Bahçeli, Atatürk düşmanlığına heves edenlerin, Sakarya’da Türk’ün süngüsüyle kalan tek dişleri de sökülmüş işgalcilerin bu çağdaki mirasçıları olduğunu kaydederek, “Cumhuriyet’i bela görenler, Dumlupınar’da yere serilip İzmir’e kadar kaçan hayasızların müptelası olan köhne ve kirli şahsiyetlerdir. Atatürk Türk’tür, Türk’ün Samsun’dan Ankara’ya kadar süren mücadelesinin kınından çıkmış kılıcıdır. Biz, bir milleti kurtarmış, bu varlık içinden bir devlet çıkararak onurlu bir mevkiye yükseltmiş bir kahramanının özel hayatıyla değil, fikirleriyle, eserleriyle ve mücadele yönetimiyle meşgulüz, onunla da övünürüz. Dedikodu çarkını döndüren ilkellere tavsiyem, Atatürk’ün milli tarih şuurunu öğrenmeleridir. Vatan ve millet sevgisini kendilerine örnek almalarıdır. Hür yaşama arzusu, millet egemenliği, milli kültürün geliştirilmesi, muasır medeniyetler seviyesine ulaşma hedefini anlamalarıdır. Bu mesajları çıkaramayanların veya çıkarmak istemeyenlerin ya millete mensubiyetlerinde devasa bir gedik ya da milli konularda alınların tam ortasına vurulan dev gibi bir çentik vardır” açıklamasında bulundu.
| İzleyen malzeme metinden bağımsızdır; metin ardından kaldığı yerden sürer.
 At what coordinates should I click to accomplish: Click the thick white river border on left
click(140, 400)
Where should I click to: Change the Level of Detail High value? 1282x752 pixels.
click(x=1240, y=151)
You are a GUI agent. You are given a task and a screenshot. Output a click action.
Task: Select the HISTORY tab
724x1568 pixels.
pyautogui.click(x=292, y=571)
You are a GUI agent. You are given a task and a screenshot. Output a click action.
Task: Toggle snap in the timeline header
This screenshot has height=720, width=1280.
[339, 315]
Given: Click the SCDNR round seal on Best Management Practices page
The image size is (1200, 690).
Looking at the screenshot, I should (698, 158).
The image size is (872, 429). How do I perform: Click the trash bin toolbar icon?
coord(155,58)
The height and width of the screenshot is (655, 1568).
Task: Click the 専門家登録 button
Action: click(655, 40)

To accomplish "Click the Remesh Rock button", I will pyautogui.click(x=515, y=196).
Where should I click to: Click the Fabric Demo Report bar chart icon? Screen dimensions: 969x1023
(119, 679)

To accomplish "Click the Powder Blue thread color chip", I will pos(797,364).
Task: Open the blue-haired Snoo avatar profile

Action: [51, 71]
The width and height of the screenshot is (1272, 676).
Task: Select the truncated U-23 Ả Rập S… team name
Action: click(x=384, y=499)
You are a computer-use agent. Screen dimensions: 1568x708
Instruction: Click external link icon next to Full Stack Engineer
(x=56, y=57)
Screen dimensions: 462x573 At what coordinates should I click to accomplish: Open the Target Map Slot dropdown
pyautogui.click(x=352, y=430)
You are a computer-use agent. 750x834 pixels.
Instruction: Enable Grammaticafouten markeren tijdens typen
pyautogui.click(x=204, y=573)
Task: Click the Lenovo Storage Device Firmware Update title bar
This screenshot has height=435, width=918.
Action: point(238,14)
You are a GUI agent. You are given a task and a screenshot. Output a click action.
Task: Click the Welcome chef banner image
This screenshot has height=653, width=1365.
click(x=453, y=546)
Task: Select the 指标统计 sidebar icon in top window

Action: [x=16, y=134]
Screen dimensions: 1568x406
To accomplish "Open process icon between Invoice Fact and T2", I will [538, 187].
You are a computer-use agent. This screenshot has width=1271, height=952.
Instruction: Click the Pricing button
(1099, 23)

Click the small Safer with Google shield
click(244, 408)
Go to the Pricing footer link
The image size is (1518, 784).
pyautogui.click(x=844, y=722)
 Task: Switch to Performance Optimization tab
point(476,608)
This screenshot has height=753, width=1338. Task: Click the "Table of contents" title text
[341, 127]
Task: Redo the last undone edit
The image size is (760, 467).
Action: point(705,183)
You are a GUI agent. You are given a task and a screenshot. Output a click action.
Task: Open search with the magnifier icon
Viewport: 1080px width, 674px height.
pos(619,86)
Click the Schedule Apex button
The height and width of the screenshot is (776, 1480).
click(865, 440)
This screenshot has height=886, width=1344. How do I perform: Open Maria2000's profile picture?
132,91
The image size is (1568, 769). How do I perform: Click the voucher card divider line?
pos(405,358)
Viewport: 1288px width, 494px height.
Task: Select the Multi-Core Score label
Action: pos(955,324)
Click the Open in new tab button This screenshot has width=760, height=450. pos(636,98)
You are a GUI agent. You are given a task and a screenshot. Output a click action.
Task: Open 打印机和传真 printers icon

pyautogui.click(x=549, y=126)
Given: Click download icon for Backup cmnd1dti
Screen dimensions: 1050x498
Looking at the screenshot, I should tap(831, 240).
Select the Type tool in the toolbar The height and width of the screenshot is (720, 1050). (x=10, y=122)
“Geçmişinden ilham ve güç almayan bir neslin yetişmesi de mümkün olamaz”
Bahçeli, konuşmasına şöyle devam etti:
“Yıllardır millet varlığını, Cumhuriyet’in değerlerini aşındırmak için seferber olanların, bir türlü başaramayınca bunu ancak devletin kurucusunu gözden düşürerek yapmaya kalkışmaları izansızlık ve insafsızlıktır. Biliyor ve inanıyoruz ki, altın çamura düşmekle pul olmaz, yiğit attan inince ona buna kul olmaz. Hiçbir milletin, kendi geçmişine tek boyutlu bakarak, tarafsızlık adına veya objektif olma bahanesiyle acımasızca ve haksızca eleştirerek ve hatta karalayarak büyük ve onurlu bir geleceğe ulaşması düşünülemez. Geçmişinden ilham ve güç almayan bir neslin yetişmesi de mümkün olamaz. Kim ne derse desin, ne yazarsa yazsın, binlerce yıllık milli tarihimiz, hatasıyla sevabıyla, üzüntüsüyle sevinciyle, bozgunuyla zaferiyle bizim ceddimize aittir, bizim namusumuza tevdi, tamamı Türk varlığına tevzi edilmiştir. Biz hatalardan sonuç çıkarır, başarılarla gururlanır, tarihten aldığımız ders, güç ve feyizle önümüze bakar, geleceğe yol alırız. Son zamanlarda Gazi Mustafa Kemal Atatürk’e yönelik yaygınlaşan ilginin, yoğunlaşan dikkat çekici sevgi, saygı ve sempatinin artarak devamını yürekten diliyorum. Çünkü onun açtığı çığır, göstermiş olduğu ufuk, işaret ettiği milli hakikatler bizi her türlü düşmanlıktan, her türlü işgal ve ihanet girişiminden inanıyorum ki, muhafaza edecek rehber niteliğindedir. Biliyor ve savunuyoruz ki, muhtaç olduğumuz kudret, aynen onun ifade ettiği gibi, damarlarımızdaki asil kanda mevcuttur. ‘Ne Mutlu Türk’üm Diyene’ sözüyle, ‘Bir Türk Dünyaya Bedeldir’ kararlılığını koruyup kollayarak gelecek kuşaklara ulaştırılması için üzerimize düşen ne varsa yerine getireceğimizi bir kez daha ilan ediyorum. ‘Benim naçiz vücudum elbet bir gün toprak olacaktır, ancak Türkiye Cumhuriyeti ilelebet payidar kalacaktır’ sözüyle devletimizin beka ve ebediliğini haykıran Gazi Mustafa Kemal Atatürk’ü önümüzdeki Cuma günü karşılayacağımız 79. vefat yıl dönümünün öncesinde rahmetle, minnetle yad ediyorum. Aziz anısının, muazzam eser ve hizmetlerinin sonsuza kadar yaşayıp yaşatılacağına içtenlikle inanıyorum.”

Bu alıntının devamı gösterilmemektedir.